Operating Production Services
Production reliability patterns: measure what matters, learn from failures, improve systematically.
Quick Reference
Need Go To
Define reliability targets SLOs & Error Budgets
Write incident report Postmortem Templates
Set up SLO alerting references/slo-alerting.md
SLOs & Error Budgets
The Hierarchy
SLA (Contract) → SLO (Target) → SLI (Measurement)
Common SLIs
Availability: successful requests / total requests
sum(rate(http_requests_total{status!~"5.."}[28d])) / sum(rate(http_requests_total[28d]))
Latency: requests below threshold / total requests
sum(rate(http_request_duration_seconds_bucket{le="0.5"}[28d])) / sum(rate(http_request_duration_seconds_count[28d]))
SLO Targets Reality Check
SLO % Downtime/Month Downtime/Year
99% 7.2 hours 3.65 days
99.9% 43 minutes 8.76 hours
99.95% 22 minutes 4.38 hours
99.99% 4.3 minutes 52 minutes
Don't aim for 100%. Each nine costs exponentially more.
Error Budget
Error Budget = 1 - SLO Target
Example: 99.9% SLO = 0.1% error budget = 43 minutes/month
Policy:
Budget Remaining Action
50% Normal velocity
10-50% Postpone risky changes
< 10% Freeze non-critical changes
0% Feature freeze, fix reliability
See references/slo-alerting.md for Prometheus recording rules and multi-window burn rate alerts.
Postmortem Templates
The Blameless Principle
Blame-Focused Blameless
"Who caused this?" "What conditions allowed this?"

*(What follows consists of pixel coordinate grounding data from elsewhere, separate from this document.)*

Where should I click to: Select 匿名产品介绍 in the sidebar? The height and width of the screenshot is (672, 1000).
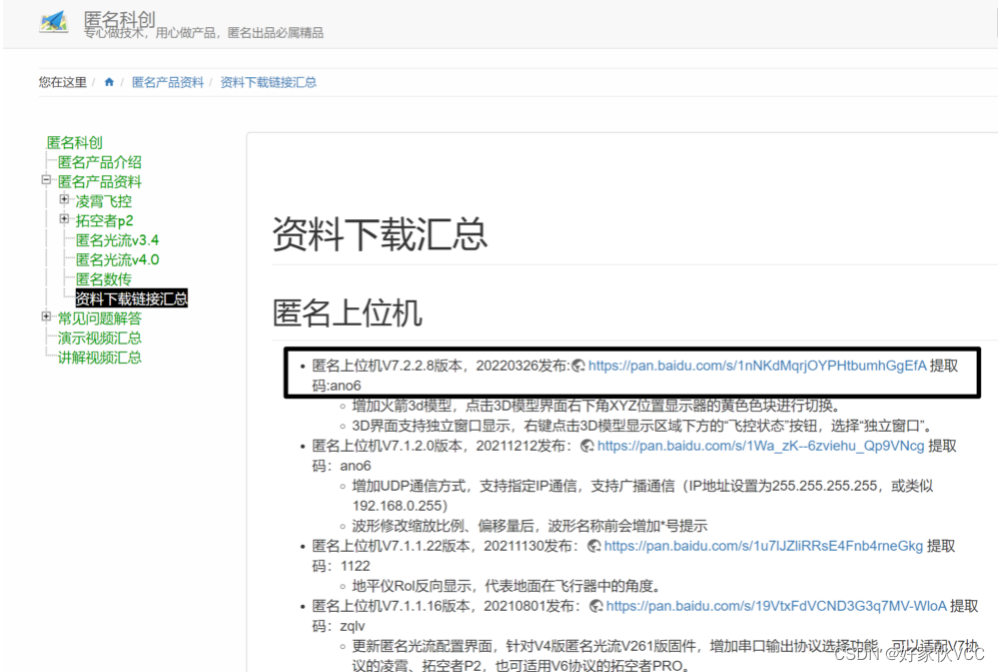101,161
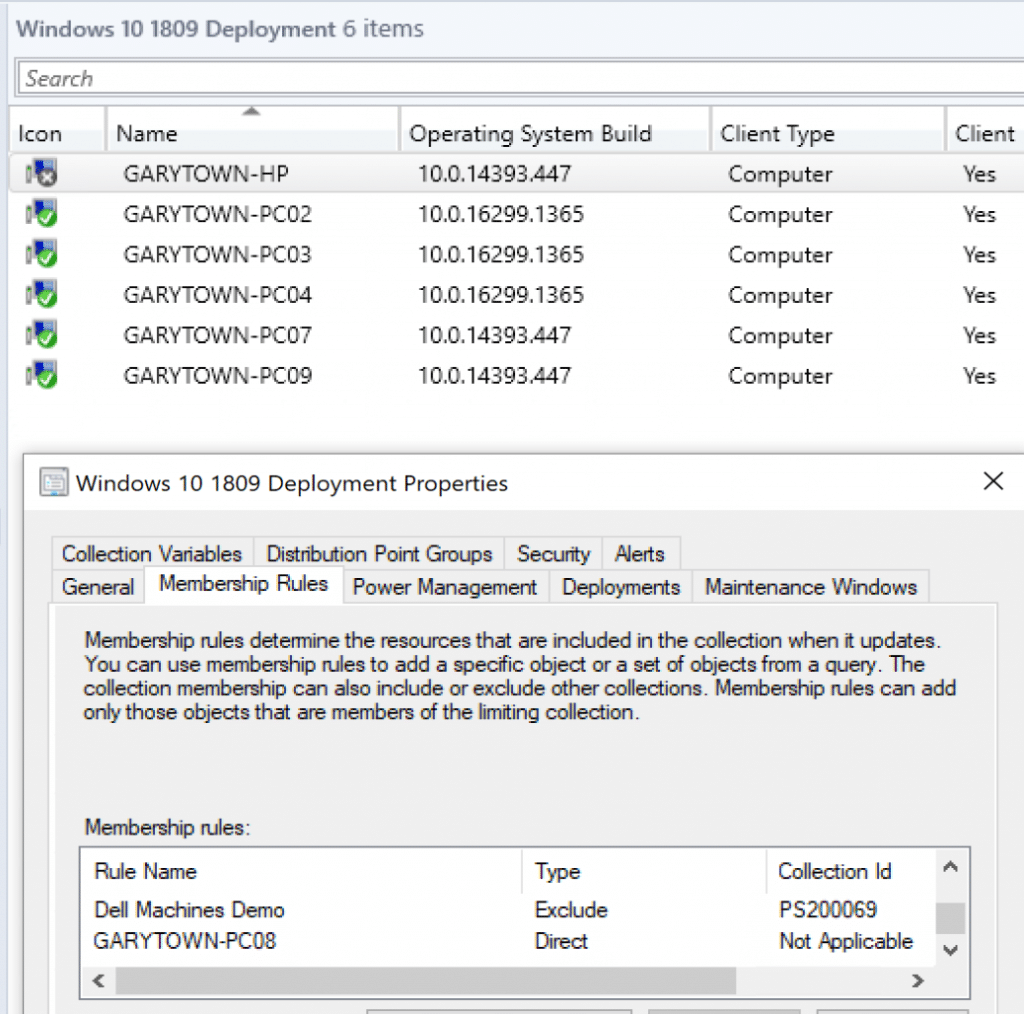Click the Properties dialog title bar icon
The image size is (1024, 1014).
(53, 483)
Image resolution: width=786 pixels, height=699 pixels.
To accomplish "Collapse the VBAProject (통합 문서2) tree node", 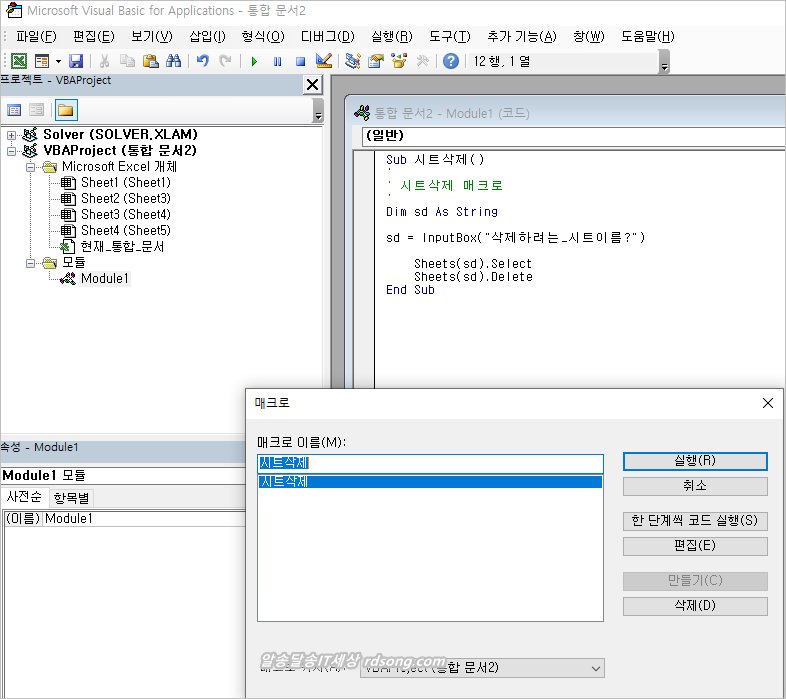I will (x=11, y=151).
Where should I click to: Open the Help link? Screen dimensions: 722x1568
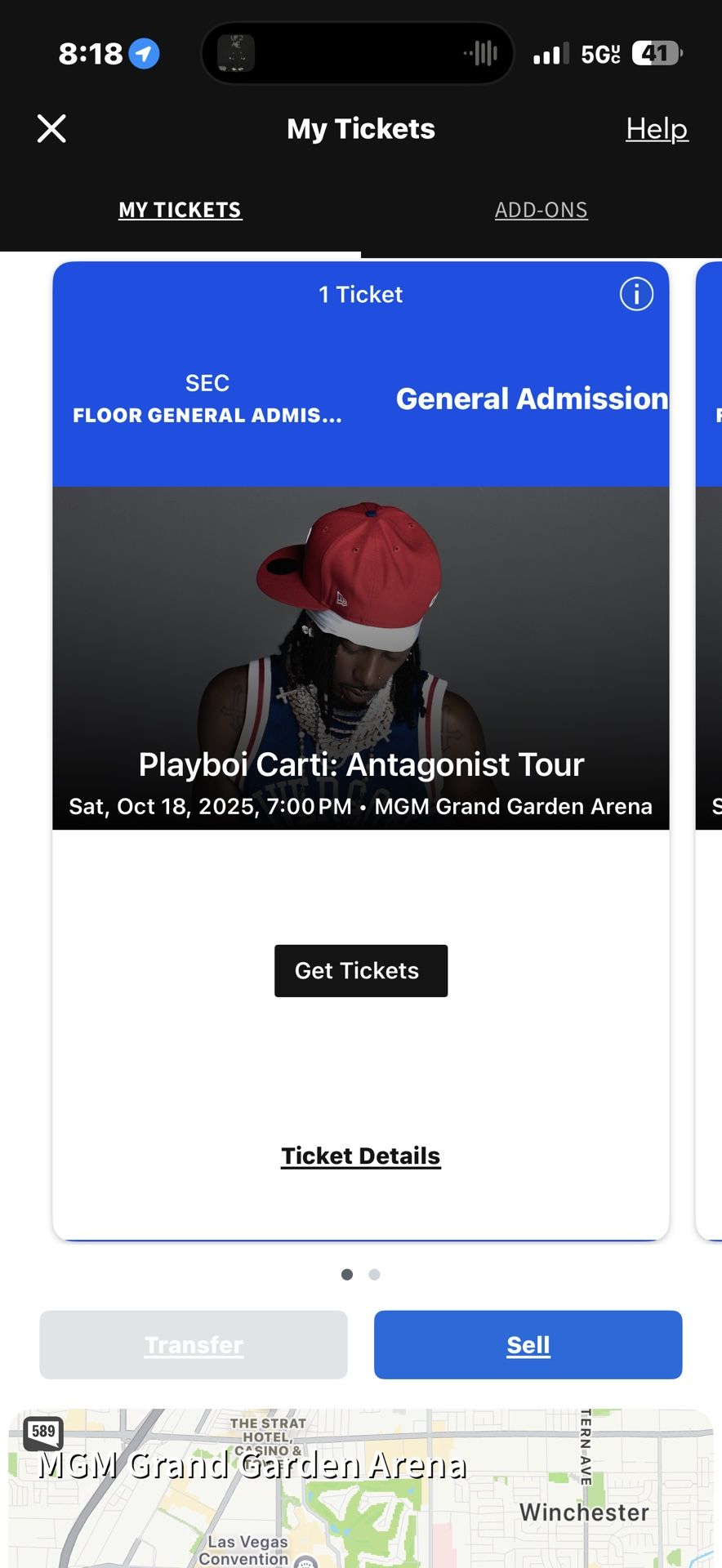(x=657, y=129)
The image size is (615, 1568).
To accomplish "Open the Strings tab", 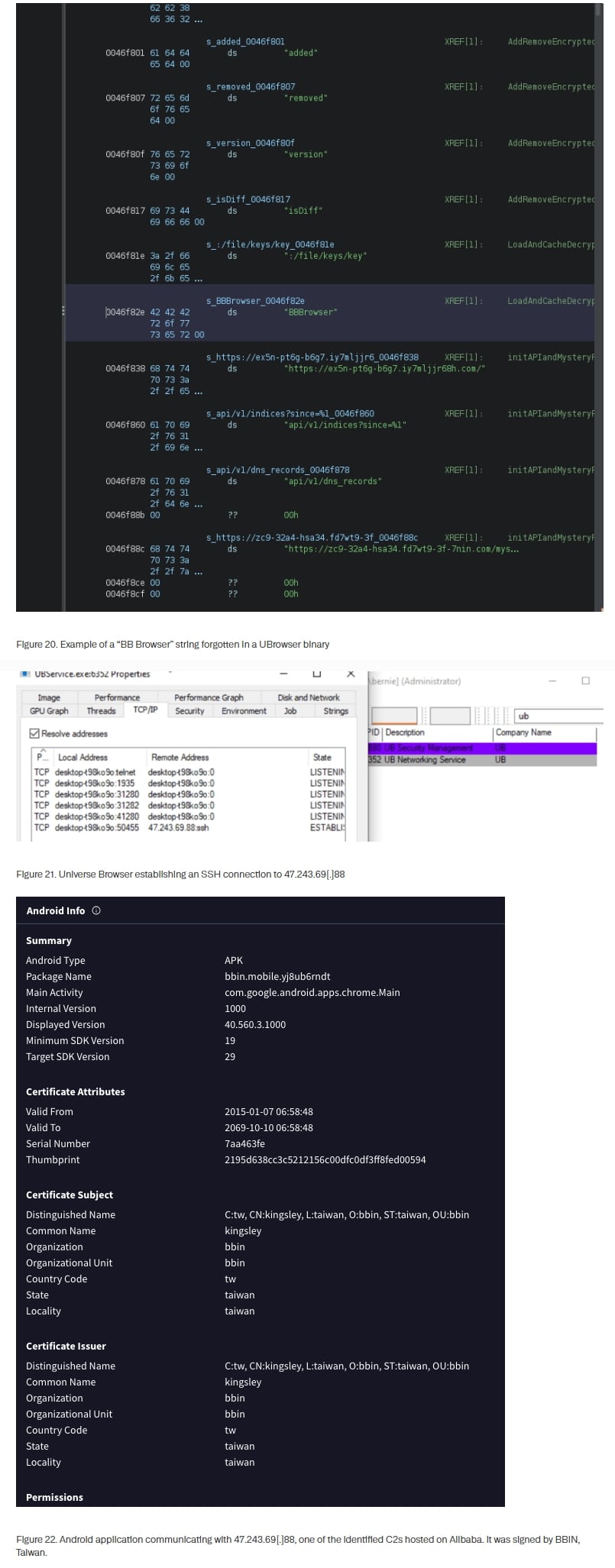I will pos(335,711).
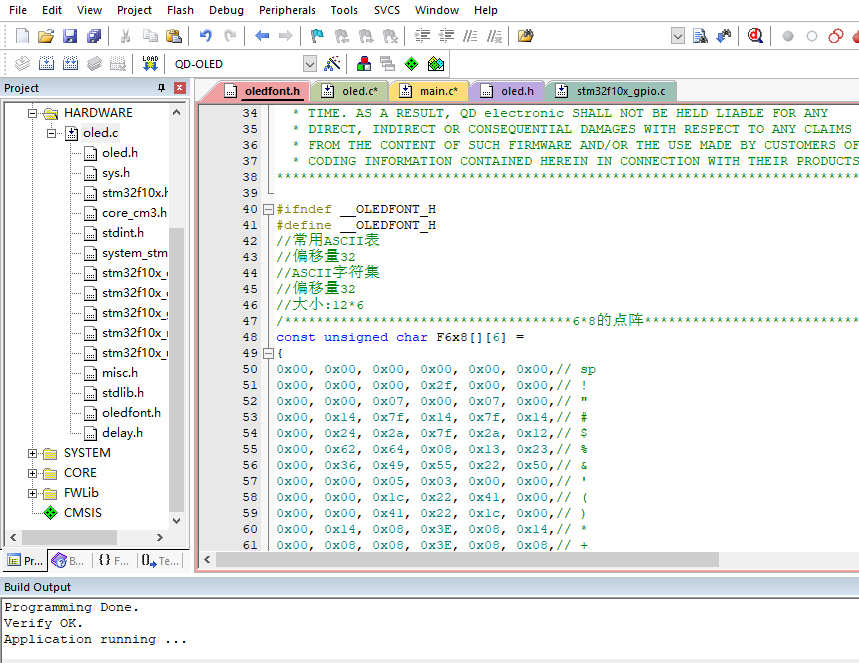Open Manage Project Items
This screenshot has width=859, height=663.
tap(363, 62)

Punish individuals Improve systems
Hide information Share learnings
When to Write Postmortems
-
SEV1/SEV2 incidents
-
Customer-facing outages > 15 minutes
-
Data loss or security incidents
-
Near-misses that could have been severe
-
Novel failure modes
Standard Template
Postmortem: [Incident Title]
Date: YYYY-MM-DD | Duration: X min | Severity: SEVX
Executive Summary
One paragraph: what happened, impact, root cause, resolution.
Timeline (UTC)
| Time | Event |
|---|---|
| HH:MM | First alert fired |
| HH:MM | On-call acknowledged |
| HH:MM | Root cause identified |
| HH:MM | Fix deployed |
| HH:MM | Service recovered |
Root Cause Analysis
5 Whys
- Why did service fail? → [Answer]
- Why did [1] happen? → [Answer]
- Why did [2] happen? → [Answer]
- Why did [3] happen? → [Answer]
- Why did [4] happen? → [Root cause]
Impact
- Customers affected: X
- Duration: X minutes
- Revenue impact: $X
- Support tickets: X
Action Items
| Priority | Action | Owner | Due | Ticket |
|---|---|---|---|---|
| P0 | [Immediate fix] | @name | Date | XXX-123 |
| P1 | [Prevent recurrence] | @name | Date | XXX-124 |
| P2 | [Improve detection] | @name | Date | XXX-125 |
Quick Template (Minor Incidents)
Quick Postmortem: [Title]
Date: YYYY-MM-DD | Duration: X min | Severity: SEV3
What Happened
One sentence description.
Timeline
- HH:MM - Trigger
- HH:MM - Detection
- HH:MM - Resolution
Root Cause
One sentence.
Fix
- Immediate: [What was done]
- Long-term: [Ticket XXX-123]
Postmortem Meeting Guide
Structure (60 min)
-
Opening (5 min) - Remind: "We're here to learn, not blame"
-
Timeline (15 min) - Walk through events chronologically
-
Analysis (20 min) - What failed? Why? What allowed it?
-
Action Items (15 min) - Prioritize, assign owners, set dates
-
Closing (5 min) - Summarize learnings, confirm owners
Facilitation Tips
-
Redirect blame to systems: "What made this mistake possible?"
-
Time-box tangents
-
Document dissenting views
-
Encourage quiet participants
Anti-Patterns
Don't Do Instead
Aim for 100% SLO Accept error budget exists
Skip small incidents Small incidents reveal patterns
Orphan action items Every item needs owner + date + ticket
Blame individuals Ask "what conditions allowed this?"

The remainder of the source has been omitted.